**Your instructions**
The records must be duplicated exactly, with every picture left out.

Start of The data

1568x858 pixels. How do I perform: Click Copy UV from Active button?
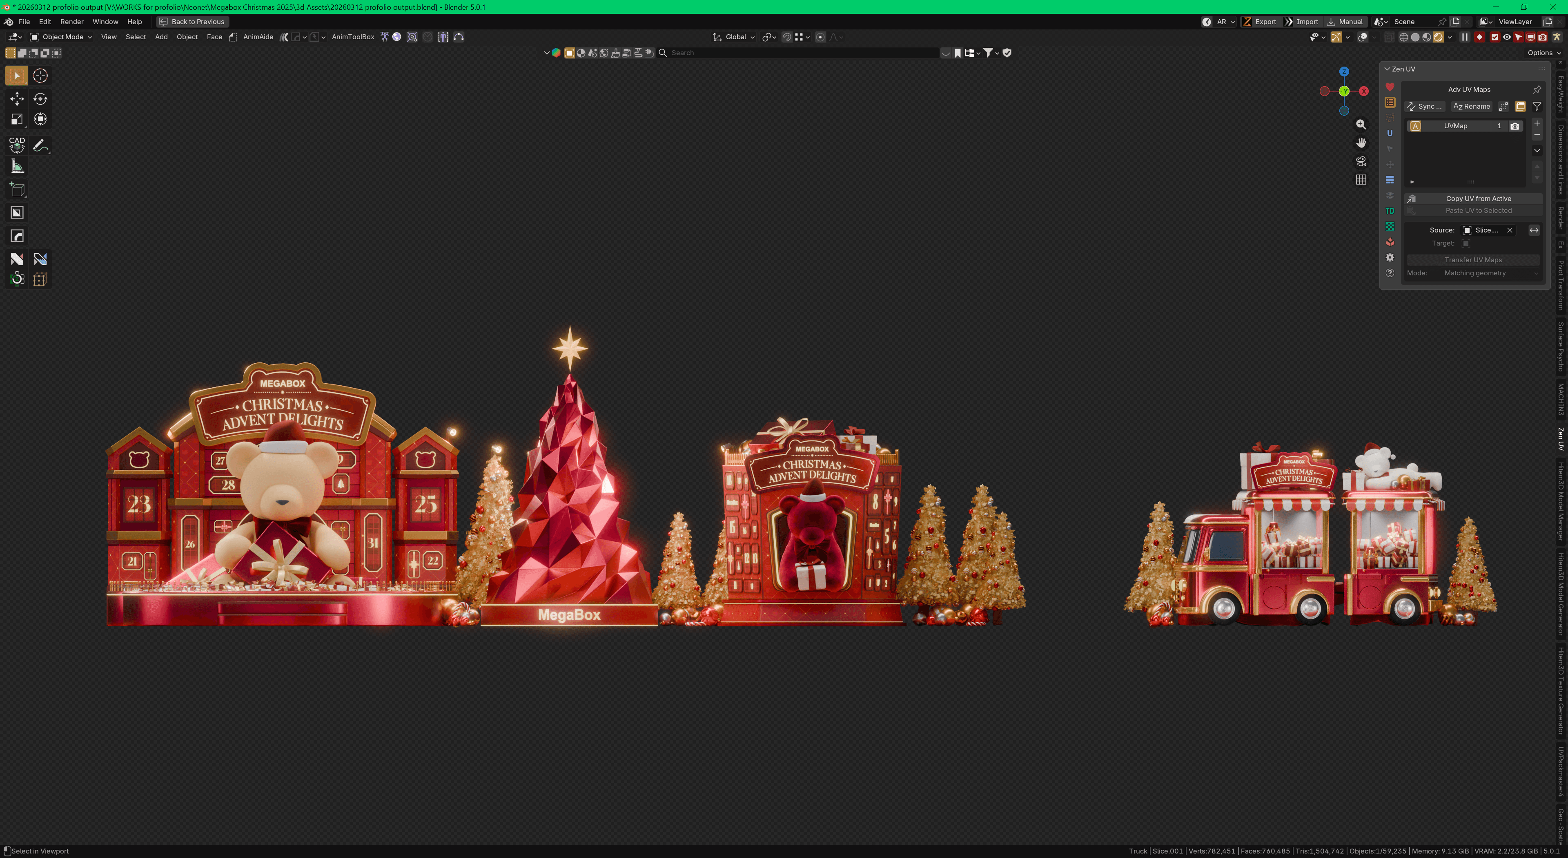[x=1478, y=199]
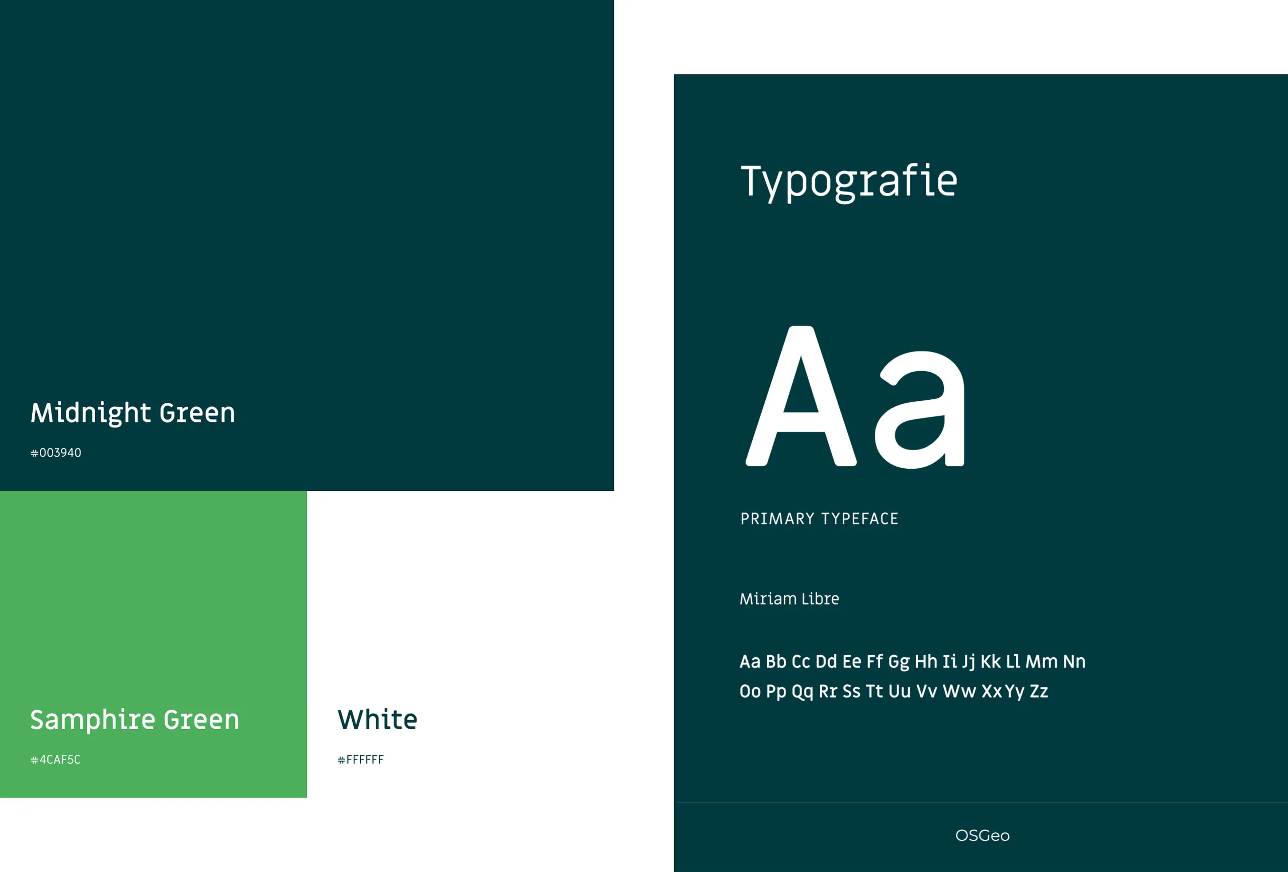The image size is (1288, 872).
Task: Click the "Zz" pair in alphabet
Action: 1039,691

End of The data

**Output**
1568x858 pixels. How do I perform: Click Copy UV from Active button?
[x=1478, y=199]
The image size is (1288, 872).
Task: Click the "Zz" pair in alphabet
Action: 1039,691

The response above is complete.